夜中にやっているTVアニメ「平家物語」に惹かれています。
「鬼滅の刃」のアニメーションも圧巻なのだけれど、この「平家物語」の静かな映像の美しさに見入ってしまいます。
正面性のある構図で背景が描かれ、輪郭線は描かず色彩のグラデーションだけで事物の姿かたちと奥行き感を表現し、幽玄なのです。
ちょうど大河ドラマでも同時代が舞台になっていますね。(しかも鎌倉にちょうど設計の仕事があるという幸せ。通うぞ~ 笑)
平家について思いを馳せると、ぼくにとって外せないのが「平家納経」絵巻です。
隆盛を極める平家一門が厳島神社に奉納した「平家物語」絵巻は、一流の絵師や作家によってつくられています。
美の極み。
最初にその存在を知ったのは、画家・有元利夫がエッセイのなかで、平家納経を「汲めども尽きぬ源泉」と評したことを読んだのがきっかけでした。

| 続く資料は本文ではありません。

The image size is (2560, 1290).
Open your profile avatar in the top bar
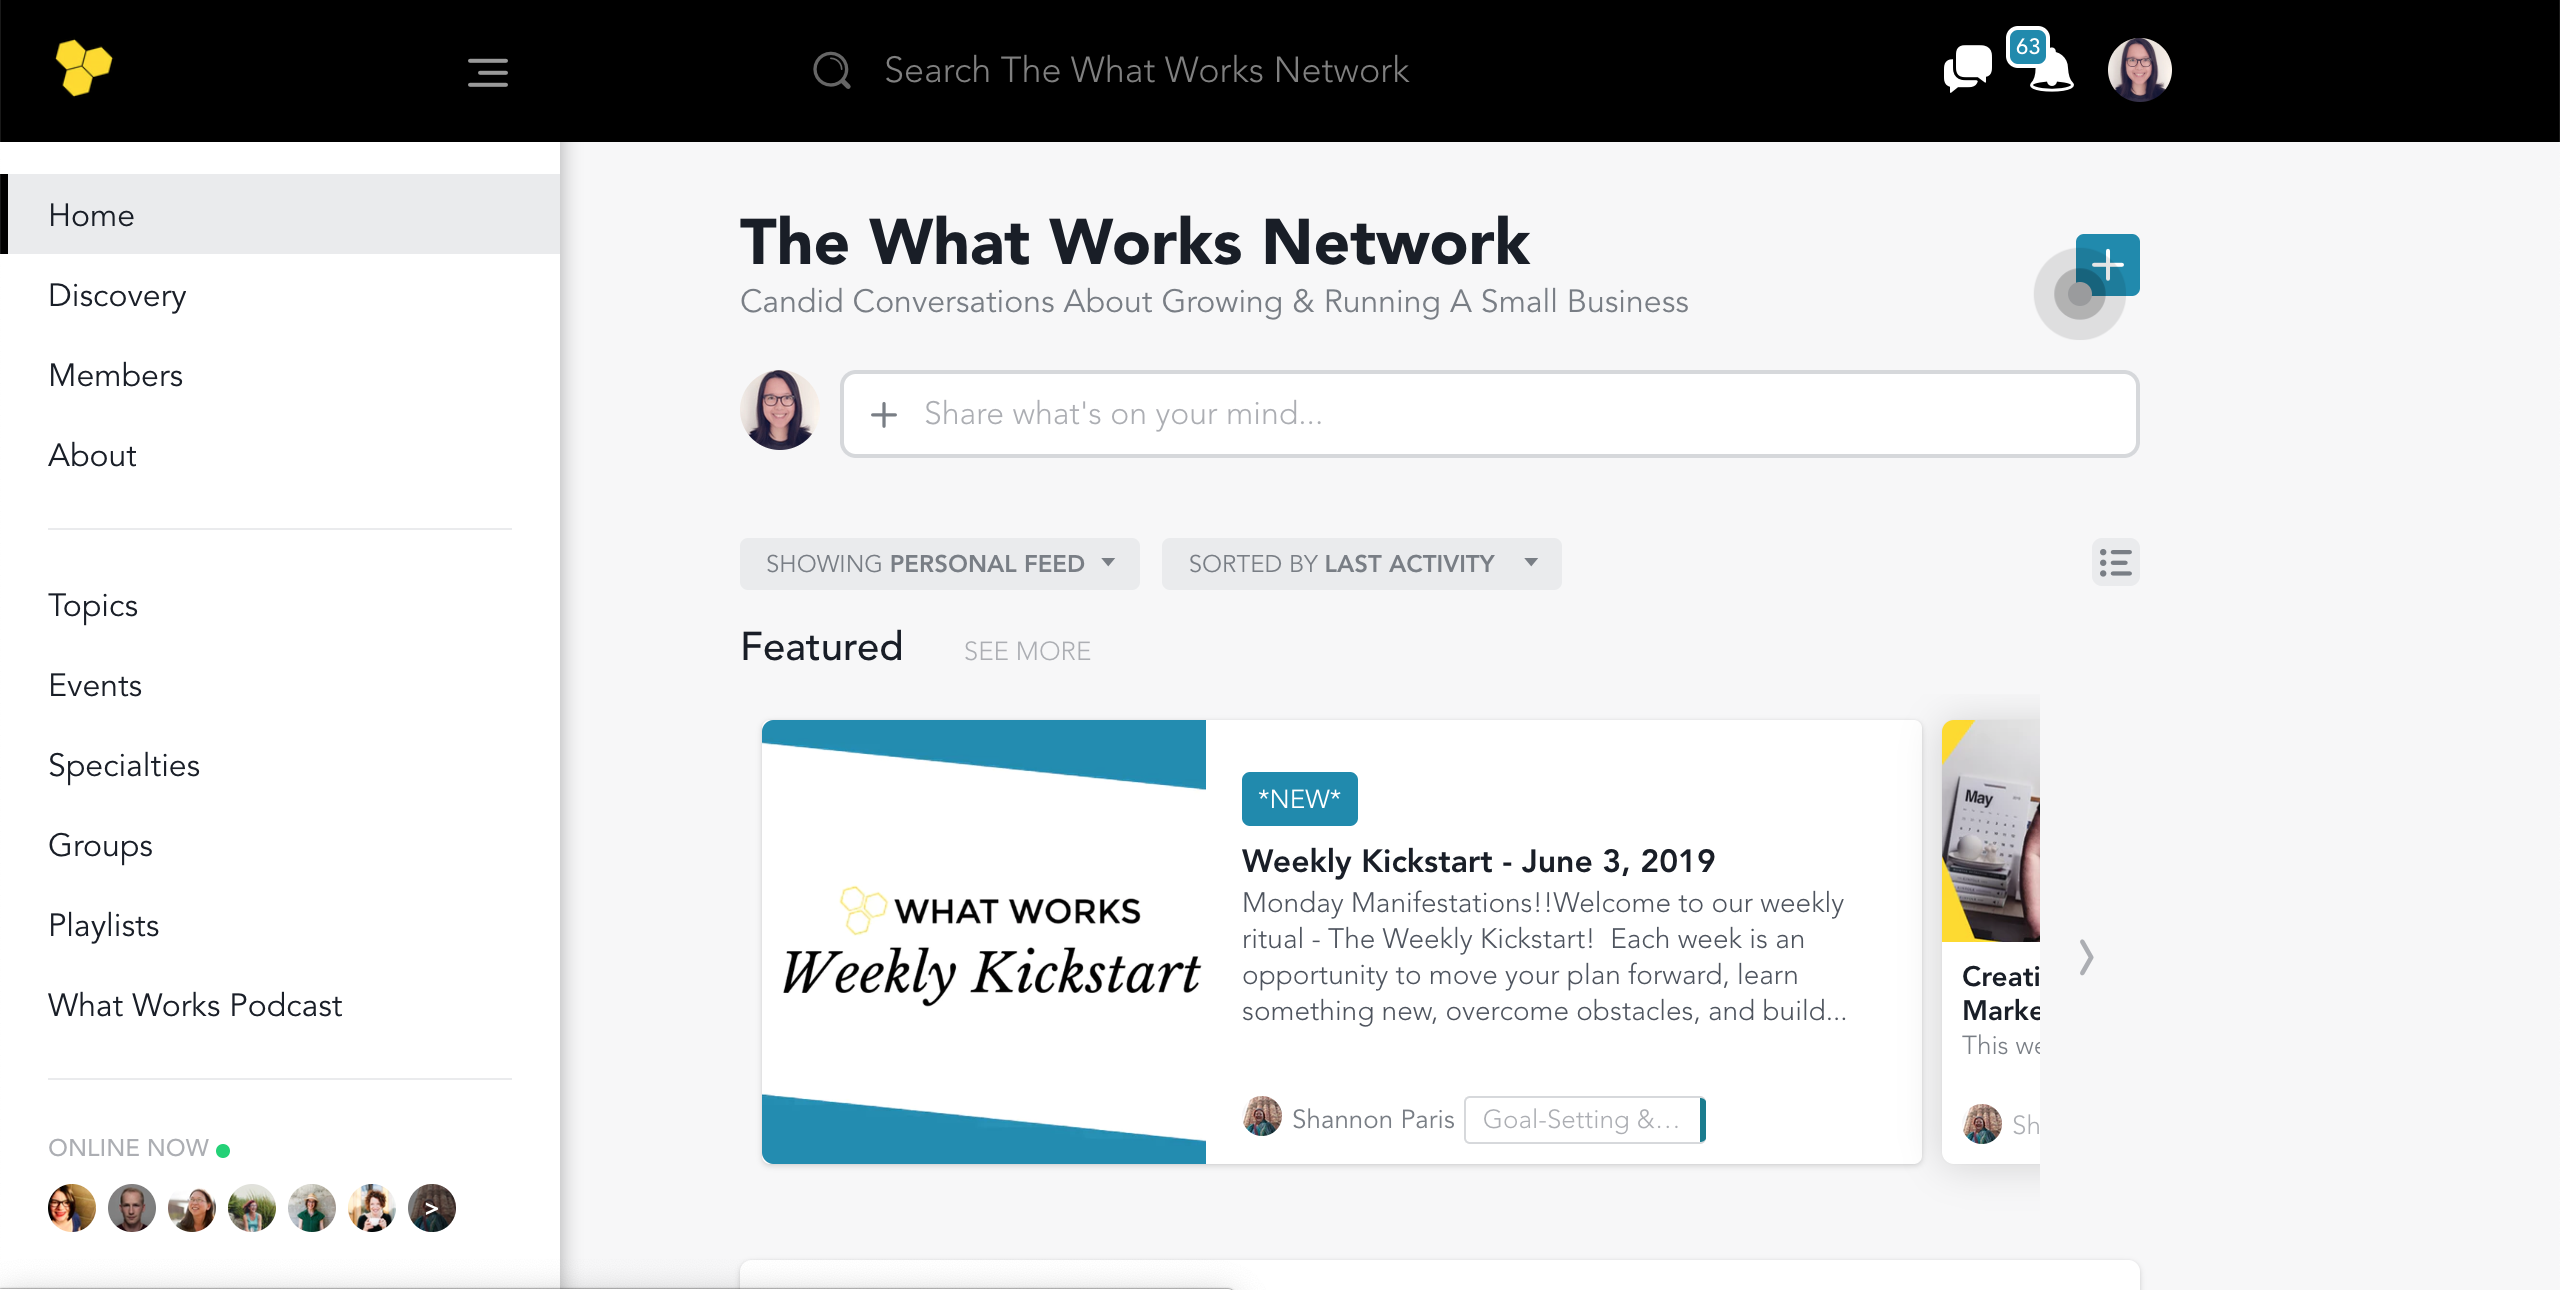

有元はピエロ・デッラ・フランチェスカなどのルネサンスの古画に影響を受けた画風で有名ですが、その簡素古朴な画風と、平家納経の画風は、どこかで響き合うところがあるのでしょうか。
学生時代にぼくが建築学を通して学んだのは、ひたすら幾何学を出発点とした造形だったように思います。
幾何学から遠く離れた「平家納経」の画風をどのように理解したらよいのかわからないけれど、心の奥底で明滅し続ける存在です。
写真は小松茂美著「平家納経」より。